Although MELD has helped to improve how donor organs are allocated to those in need, inequalities remain. Because of a number of factors like a person's height, the amount of muscle mass or the size of the liver, women's MELD values are lower than men's for the same severity of liver disease. A previous study suggests that this reduces women's chances of receiving a liver by half.
To address this issue, Dr. Bhat led a clinical study to see whether access to living donation could improve women's chances of receiving a transplant. The study included 1,289 adult patients on the waiting list for a liver transplant at UHN in Toronto and living donations were received from the Living Donor Liver Program led by Drs. Mark Cattral and Dr. Nazia Selzner.
When patients had access to deceased donors, the chances of receiving a transplant were higher in men than in woman. However, when patients had access to a living donor, the chances of receiving an organ were equal between men and women.

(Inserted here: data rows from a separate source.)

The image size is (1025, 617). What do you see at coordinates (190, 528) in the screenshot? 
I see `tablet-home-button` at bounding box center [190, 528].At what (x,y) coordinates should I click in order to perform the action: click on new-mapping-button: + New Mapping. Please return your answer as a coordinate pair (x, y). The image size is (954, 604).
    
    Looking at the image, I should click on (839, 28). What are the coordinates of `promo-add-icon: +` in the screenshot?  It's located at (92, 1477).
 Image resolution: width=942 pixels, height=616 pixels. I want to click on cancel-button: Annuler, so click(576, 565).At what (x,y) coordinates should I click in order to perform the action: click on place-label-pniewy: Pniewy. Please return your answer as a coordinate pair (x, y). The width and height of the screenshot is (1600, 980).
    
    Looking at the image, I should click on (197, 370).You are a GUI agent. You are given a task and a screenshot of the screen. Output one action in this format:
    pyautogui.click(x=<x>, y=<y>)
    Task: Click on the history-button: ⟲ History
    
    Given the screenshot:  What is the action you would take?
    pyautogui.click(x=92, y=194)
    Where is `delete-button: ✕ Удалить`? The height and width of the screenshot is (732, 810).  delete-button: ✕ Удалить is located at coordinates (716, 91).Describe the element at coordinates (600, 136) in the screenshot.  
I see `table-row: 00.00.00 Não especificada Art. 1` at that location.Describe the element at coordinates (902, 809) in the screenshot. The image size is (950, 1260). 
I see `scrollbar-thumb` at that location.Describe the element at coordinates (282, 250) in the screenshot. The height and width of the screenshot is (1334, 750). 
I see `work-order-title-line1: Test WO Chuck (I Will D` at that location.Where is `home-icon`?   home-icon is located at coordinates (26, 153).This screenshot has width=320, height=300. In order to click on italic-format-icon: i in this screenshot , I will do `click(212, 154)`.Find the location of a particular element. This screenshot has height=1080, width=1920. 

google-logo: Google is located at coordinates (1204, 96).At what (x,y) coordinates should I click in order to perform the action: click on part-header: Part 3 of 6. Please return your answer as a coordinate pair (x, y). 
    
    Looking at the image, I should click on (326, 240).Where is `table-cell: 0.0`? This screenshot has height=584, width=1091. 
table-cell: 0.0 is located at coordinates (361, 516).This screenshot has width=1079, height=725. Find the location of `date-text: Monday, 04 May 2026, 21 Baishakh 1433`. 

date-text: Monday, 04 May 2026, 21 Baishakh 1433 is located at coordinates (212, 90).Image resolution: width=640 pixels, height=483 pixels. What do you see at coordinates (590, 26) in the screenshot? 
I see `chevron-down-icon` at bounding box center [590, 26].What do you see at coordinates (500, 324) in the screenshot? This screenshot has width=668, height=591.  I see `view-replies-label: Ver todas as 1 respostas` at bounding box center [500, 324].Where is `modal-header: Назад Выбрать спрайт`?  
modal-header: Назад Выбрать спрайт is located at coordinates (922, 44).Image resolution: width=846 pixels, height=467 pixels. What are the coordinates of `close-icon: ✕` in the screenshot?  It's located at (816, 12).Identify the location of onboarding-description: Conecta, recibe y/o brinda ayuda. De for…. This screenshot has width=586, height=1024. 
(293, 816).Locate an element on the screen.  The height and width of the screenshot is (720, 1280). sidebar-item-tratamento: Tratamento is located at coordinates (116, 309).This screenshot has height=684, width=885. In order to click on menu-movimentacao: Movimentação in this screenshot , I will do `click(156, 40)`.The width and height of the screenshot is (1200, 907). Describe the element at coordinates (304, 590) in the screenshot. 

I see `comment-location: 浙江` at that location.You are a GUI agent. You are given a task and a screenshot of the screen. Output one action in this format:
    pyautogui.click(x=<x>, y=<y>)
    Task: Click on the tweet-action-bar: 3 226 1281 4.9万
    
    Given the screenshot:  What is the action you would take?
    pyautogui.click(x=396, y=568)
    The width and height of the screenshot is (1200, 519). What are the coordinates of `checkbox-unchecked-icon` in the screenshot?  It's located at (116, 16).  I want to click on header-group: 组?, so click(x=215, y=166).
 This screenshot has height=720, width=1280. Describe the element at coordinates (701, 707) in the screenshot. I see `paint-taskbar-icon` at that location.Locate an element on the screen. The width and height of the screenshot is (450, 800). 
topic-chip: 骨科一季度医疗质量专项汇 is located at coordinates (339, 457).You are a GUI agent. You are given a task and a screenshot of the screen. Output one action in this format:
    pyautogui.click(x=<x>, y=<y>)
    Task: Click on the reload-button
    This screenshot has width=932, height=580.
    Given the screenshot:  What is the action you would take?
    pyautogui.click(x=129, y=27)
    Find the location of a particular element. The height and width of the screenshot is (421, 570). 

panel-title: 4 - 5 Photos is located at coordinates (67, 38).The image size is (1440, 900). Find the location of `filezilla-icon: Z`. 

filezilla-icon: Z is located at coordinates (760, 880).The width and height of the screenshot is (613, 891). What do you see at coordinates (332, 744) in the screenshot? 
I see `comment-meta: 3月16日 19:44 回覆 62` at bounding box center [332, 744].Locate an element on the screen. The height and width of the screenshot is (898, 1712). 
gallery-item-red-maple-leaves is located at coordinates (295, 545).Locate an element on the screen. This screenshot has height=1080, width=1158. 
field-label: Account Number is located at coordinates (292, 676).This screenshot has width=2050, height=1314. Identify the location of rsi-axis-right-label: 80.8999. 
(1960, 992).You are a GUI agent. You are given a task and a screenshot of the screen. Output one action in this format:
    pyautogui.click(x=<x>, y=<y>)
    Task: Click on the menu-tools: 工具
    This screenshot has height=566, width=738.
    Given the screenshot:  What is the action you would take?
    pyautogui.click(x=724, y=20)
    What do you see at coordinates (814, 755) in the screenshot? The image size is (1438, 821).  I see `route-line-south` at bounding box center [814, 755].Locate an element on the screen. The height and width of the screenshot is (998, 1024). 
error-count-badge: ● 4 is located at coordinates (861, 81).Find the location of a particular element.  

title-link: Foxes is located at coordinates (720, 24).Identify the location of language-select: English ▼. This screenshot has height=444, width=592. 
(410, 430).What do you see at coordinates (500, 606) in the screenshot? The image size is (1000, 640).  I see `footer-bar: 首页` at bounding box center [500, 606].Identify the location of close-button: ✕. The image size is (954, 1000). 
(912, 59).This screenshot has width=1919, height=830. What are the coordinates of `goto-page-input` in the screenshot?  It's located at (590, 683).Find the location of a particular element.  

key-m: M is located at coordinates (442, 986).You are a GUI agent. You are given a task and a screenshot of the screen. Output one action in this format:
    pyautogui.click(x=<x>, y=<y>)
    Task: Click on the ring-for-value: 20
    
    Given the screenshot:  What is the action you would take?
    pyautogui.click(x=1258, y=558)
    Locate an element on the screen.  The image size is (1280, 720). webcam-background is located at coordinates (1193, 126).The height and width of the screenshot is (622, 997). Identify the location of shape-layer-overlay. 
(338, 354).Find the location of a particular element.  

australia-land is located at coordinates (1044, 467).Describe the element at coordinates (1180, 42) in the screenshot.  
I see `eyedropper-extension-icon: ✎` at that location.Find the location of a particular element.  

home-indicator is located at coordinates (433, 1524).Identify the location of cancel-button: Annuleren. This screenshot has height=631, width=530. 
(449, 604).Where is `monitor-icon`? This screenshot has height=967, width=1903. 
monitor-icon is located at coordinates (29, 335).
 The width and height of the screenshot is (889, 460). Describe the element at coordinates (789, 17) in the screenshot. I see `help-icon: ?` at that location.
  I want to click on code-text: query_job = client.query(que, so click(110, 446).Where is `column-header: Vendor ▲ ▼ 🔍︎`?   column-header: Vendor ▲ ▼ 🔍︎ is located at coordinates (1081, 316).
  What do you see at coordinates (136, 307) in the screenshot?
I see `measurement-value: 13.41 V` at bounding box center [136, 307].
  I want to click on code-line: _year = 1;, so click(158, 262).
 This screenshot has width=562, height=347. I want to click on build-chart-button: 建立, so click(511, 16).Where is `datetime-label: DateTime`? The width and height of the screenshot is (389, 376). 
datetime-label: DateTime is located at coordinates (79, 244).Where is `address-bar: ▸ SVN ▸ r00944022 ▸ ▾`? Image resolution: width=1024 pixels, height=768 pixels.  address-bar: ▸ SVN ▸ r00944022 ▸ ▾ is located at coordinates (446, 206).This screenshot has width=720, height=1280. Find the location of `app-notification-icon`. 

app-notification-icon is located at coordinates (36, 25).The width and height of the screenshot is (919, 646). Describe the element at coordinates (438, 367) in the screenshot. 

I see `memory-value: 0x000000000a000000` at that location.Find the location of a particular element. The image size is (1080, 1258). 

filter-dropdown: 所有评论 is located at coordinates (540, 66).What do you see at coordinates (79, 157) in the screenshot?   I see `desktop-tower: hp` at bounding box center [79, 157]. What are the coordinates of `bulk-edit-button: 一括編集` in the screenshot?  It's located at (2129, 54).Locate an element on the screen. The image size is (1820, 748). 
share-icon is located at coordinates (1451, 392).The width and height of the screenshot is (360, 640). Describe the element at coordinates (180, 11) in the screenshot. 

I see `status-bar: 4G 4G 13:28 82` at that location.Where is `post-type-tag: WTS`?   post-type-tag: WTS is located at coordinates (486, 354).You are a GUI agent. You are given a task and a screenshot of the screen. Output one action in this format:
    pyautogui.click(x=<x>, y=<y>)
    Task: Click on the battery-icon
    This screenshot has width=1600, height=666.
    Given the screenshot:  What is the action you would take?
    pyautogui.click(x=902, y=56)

"Our findings suggest that expanding access to living donor liver transplantation across transplant programs could help overcome the multifaceted problems of access to organs from deceased donors," clarifies Dr. Bhat.
"While access to living donation benefits both men and women, this approach has the potential to particularly help women, who are at a disadvantage for deceased donor organs on the waiting list," comments Dr. Bhat. "What we show here is that, by performing living donor liver transplants, our program is able to alleviate sex disparity on the waiting list.
"Our work also highlights the need to refine current clinical tests such as MELD to ensure that the process of organ allocation is truly unbiased."
Dr. Bhat's research has been supported by the Canadian Liver Foundation, American Society of Transplantation, Canadian Donation and Transplant Research Program, and UHN Foundation.